The applicable standard of review depends upon the error asserted by the petitioner. When the legislature has clearly vested interpretive authority with an agency, we defer to the agency’s interpretation of the statutory language and reverse only when the agency’s interpretation is “irrational, illogical, or wholly unjustifiable.” However, when the legislature has not clearly vested interpretive authority with an agency, our standard of review is for errors of law. “To determine whether an agency has been given authority to interpret statutory language, ‘we carefully consider “the specific 4

language the agency has interpreted as well as the specific duties and authority given to the agency”’” regarding the particular statutes.

Id. at 231–32 (internal citations omitted). With respect to Den Hartog’s

constitutional challenges to various administrative rules, our review is de novo.

See Endress v. Iowa Dep’t of Human Servs., 944 N.W.2d 71, 76 (Iowa 2020).

Regarding the request for attorney fees, we review for legal error. See id.

II. Notice

We first address Den Hartog’s contention that the department could not

terminate his participation in Medicaid due to a violation of Iowa Administrative

Code rule 441-79.3 because the rule was not specifically referenced in the notice

of termination. The written notice of termination explained that the department was

authorized to terminate Den Hartog’s participation in Medicaid under Iowa

Administrative Code rule 441-79.2(2), which permits the imposition of sanctions

for the following relevant conduct:

a. Presenting or causing to be presented for payment any false, intentionally misleading, or fraudulent claim for services or merchandise. b. Submitting or causing to be submitted false, intentionally misleading, or fraudulent information for the purpose of obtaining greater compensation than that which the person is legally entitled, including charges in excess of usual and customary charges. .... i. Violating any provision of Iowa Code chapter 249A, or any rule promulgated pursuant thereto, or violating any federal or state false claims Act, including but limited to Iowa Code chapter 685. .... l. Breaching any settlement or similar agreement with the department, or failing to abide by the terms of the agreement with any other entity relating to, or arising out of, the state medical assistance program.

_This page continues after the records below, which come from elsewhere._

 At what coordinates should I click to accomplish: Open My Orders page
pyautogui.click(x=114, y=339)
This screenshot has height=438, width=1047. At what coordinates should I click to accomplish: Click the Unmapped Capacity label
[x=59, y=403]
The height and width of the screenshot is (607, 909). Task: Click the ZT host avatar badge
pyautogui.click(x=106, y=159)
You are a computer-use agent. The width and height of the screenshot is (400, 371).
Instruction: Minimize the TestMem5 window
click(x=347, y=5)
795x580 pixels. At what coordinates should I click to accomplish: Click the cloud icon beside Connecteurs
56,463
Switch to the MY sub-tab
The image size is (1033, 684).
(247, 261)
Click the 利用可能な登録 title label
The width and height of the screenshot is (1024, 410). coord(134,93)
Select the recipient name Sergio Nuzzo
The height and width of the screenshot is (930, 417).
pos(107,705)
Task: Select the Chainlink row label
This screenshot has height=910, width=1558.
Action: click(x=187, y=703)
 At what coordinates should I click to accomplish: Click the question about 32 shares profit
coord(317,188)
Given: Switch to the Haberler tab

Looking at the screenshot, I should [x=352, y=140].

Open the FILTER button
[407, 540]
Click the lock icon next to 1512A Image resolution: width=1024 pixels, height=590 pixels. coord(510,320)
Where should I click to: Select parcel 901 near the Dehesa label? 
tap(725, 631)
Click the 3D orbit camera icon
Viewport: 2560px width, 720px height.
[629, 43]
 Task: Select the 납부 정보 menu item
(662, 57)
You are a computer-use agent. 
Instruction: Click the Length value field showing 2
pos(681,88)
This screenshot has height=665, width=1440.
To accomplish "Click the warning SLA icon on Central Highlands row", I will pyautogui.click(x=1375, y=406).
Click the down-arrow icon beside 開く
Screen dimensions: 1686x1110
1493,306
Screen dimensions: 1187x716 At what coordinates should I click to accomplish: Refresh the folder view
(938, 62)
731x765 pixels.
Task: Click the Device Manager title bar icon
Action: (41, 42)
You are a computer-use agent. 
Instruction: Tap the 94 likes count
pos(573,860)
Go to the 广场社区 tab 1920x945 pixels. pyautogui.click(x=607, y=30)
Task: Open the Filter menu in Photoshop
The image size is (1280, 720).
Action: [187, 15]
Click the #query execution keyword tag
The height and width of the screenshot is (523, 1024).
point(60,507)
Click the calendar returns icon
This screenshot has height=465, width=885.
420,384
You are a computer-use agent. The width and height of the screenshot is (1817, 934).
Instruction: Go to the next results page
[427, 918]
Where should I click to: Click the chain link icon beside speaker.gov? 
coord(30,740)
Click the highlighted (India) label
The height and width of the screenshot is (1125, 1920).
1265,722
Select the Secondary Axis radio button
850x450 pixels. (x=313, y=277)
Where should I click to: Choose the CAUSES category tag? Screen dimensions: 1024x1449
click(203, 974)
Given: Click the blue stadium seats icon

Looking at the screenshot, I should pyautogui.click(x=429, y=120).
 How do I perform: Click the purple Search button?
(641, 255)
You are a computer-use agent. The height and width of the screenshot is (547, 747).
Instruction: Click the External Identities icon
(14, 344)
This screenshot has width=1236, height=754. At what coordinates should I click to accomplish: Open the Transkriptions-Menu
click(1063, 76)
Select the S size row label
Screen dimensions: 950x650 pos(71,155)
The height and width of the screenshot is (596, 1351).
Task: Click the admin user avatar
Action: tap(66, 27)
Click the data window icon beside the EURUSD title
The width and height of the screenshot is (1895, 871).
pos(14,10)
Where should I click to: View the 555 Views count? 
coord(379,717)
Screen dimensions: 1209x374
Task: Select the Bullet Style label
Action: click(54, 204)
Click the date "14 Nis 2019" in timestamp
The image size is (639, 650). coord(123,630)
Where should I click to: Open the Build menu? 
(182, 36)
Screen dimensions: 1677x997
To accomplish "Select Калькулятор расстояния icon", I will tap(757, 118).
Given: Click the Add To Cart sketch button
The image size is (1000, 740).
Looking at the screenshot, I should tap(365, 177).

The director ultimately found Den Hartog’s termination was authorized under

rule 441-79.2(2)(i) and (l). The director determined Den Hartog violated 5

paragraph (i) by “failing to comply with the recordkeeping requirements within

rule 441-79.3.” With respect to paragraph (l), the director determined Den Hartog

violated a 2010 provider agreement because the agreement required Den Hartog

to “maintain books, records and documents which sufficiently and properly

document and calculate all charges billed to the [d]epartment.”

Den Hartog complains that he did not understand the department based its

decision to terminate his participation in Medicaid due to his failure to comply with

documentation requirements and instead read the notice as terminating his

participation due to fraud. But that is not the department’s fault.